Supplied material Start Marker

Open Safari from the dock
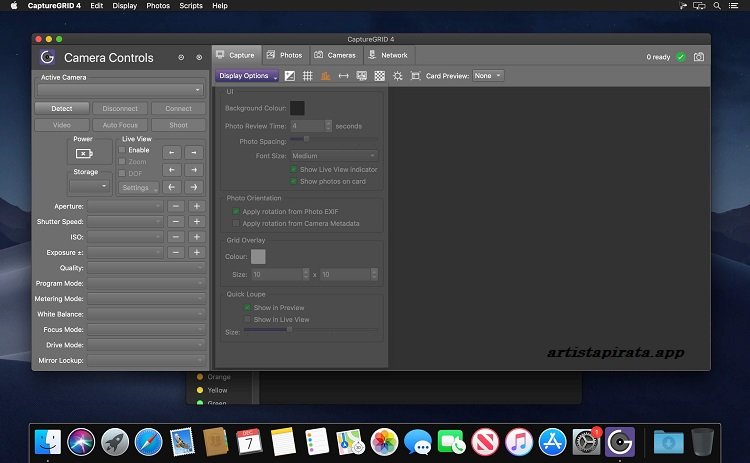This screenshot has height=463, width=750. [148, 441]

Supplied material End Marker
Supplied material Start Marker

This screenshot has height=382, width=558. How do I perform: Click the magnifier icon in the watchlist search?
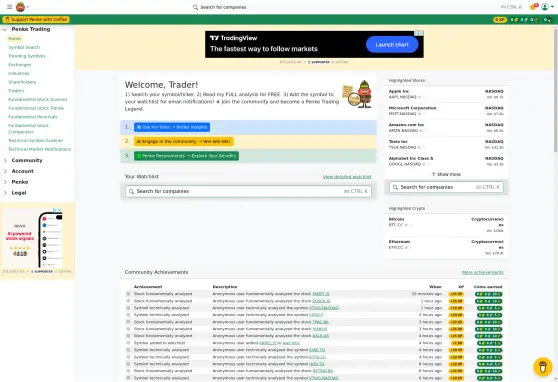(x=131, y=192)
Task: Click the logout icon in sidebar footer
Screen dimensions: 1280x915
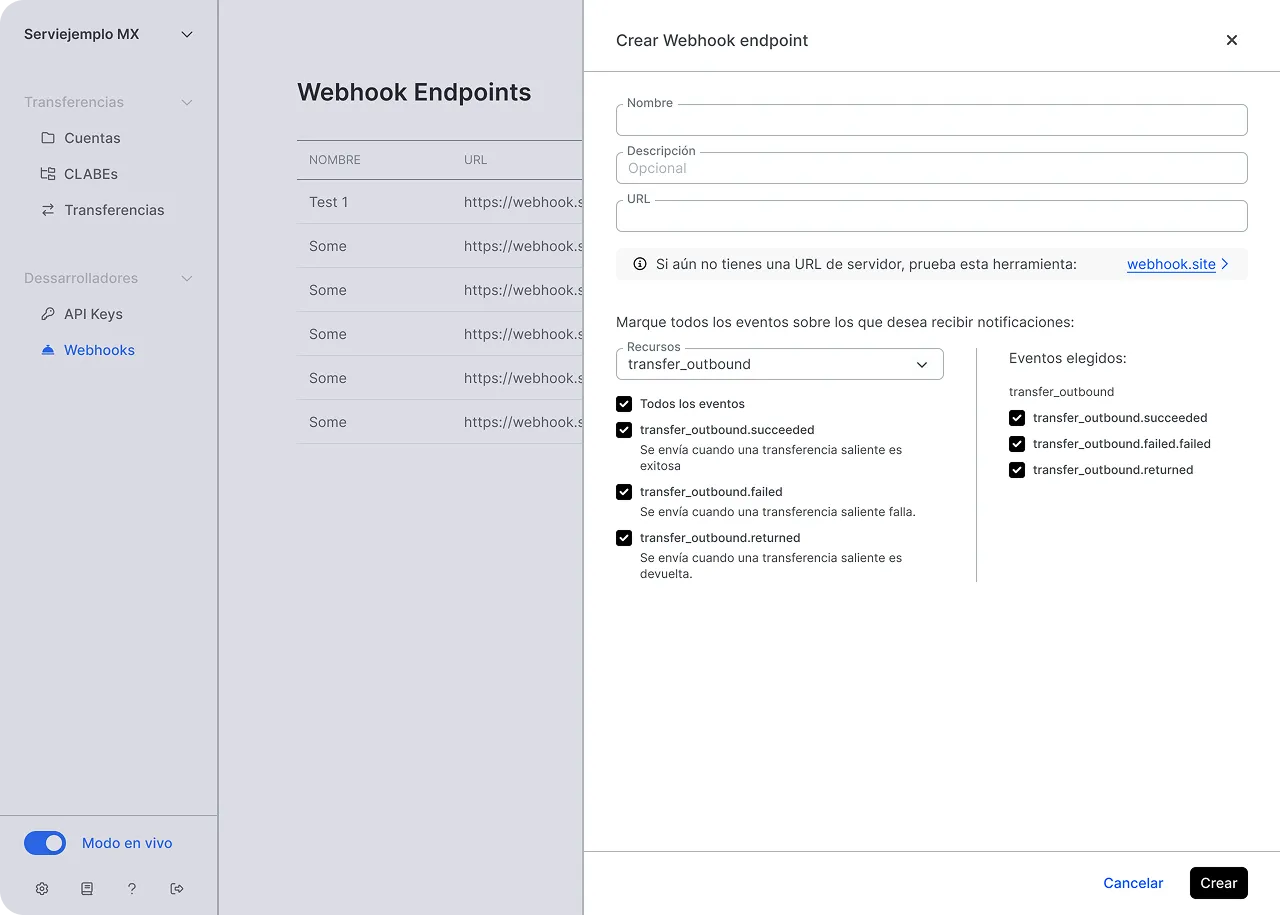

Supplied material End Marker

Work required
Reproduce exactly the entries above, limited to the lines from the one with "Task: Click the logout icon in sidebar footer" through the one with "Screen dimensions: 1280x915", both included.

Answer to this task
Task: Click the logout icon in sidebar footer
Screen dimensions: 1280x915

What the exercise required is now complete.